In the last ten years, robots have worked more and more with humans—for instance in manufacturing, in surgery, and assistive devices for physically impaired individuals. However, robots cannot, at present, react in a personalized way to individual users, which confines their practicality to humans.
(Image credit: © Imperial College London)
Now, Professor Etienne Burdet from
Imperial College London and colleagues have created the first interactive robot controller to learn behavior from the human user and use this to predict their subsequent movements.
Reactive system: About the study
The scientists created a reactive robotic programming system that allows a robot to continuously learn the human user’s movements and adapt its own movements in view of that.
When observing how humans physically interact with each other, we found that they succeed very well through their unique ability to understand each other’s control. We applied a similar principle to design human-robot interaction.
Etienne Burdet, Professor, Department of Bioengineering, Imperial College London.
The research, conducted in partnership with the University of Sussex and Nanyang Technological University in Singapore, is reported in
Nature Machine Intelligence.
Generally, humans can only regulate robots using quite simple methods, through either the “master-slave” mode, where the robot amplifies or reproduces the human’s movement, such as with an exoskeleton, or the robot does not take into consideration the human user at all, such as in rehabilitation. Humans are volatile and continuously change their movements, which makes it hard for robots to predict human behavior and react in supportive ways. This can result in errors in finishing the task.
The research team aimed to explore how a contact robot should be manipulated to provide a stable and suitable response to a user with unfamiliar behaviors during movements in activities such as physical rehabilitation, sports training, or shared driving.
The authors built a robot controller based on game theory. Game theory consists of many players either competing or collaborating to finish a task. Each player has their own plan (how they select their next action based on the present state of the game) and all players attempt to enhance their performance, while supposing their opponents will also play optimally.
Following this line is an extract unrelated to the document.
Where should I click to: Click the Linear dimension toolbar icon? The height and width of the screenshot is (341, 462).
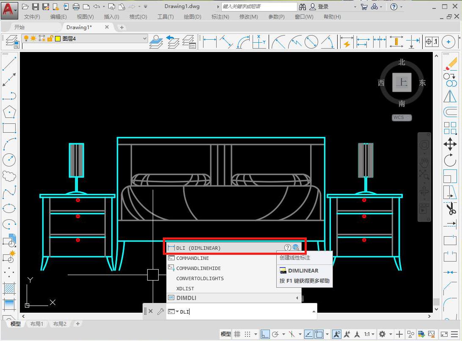(x=209, y=42)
To effectively apply game theory to their interaction, the scientists had to overcome the issue that the robot cannot foresee the human’s intentions merely by reasoning.
They used game theory to establish how the robot reacts to the effects of interacting with a human, using the difference between its expected and actual motions to guess the human’s strategy—how the human uses errors in the task to create new actions. For instance, if the human’s approach does not enable them to finish the task, the robot can increase its effort to assist them. Teaching the robot to predict the human’s strategy allows it to alter its own in response. If the robot can estimate the human’s strategy, it can alter its own strategy in response.
The team tried out their framework in simulations with human subjects, demonstrating that the robot can adapt when the human’s strategy changes gradually, as if the human was recovering strength, and when the human’s strategy is changing and unpredictable, such as after injury.
Working in harmony
Lead author Dr Yanan Li from the University of Sussex, who conducted the research while at Imperial’s Department of Bioengineering, said:
“It is still very early days in the development of robots and at present, those that are used in a working capacity are not intuitive enough to work closely and safely with human colleagues or clients without human supervision. By enabling the robot to identify the human user’s behaviour and exploiting game theory to let the robot optimally react to any human user, we have developed a system where robots can work in much better harmony with humans.”
Going forward, the team will use the interactive control behavior for robot-assisted neurorehabilitation with the collaborator at Nanyang Technological University in Singapore, and for shared driving in semi-autonomous vehicles.
The European Commission funded the research.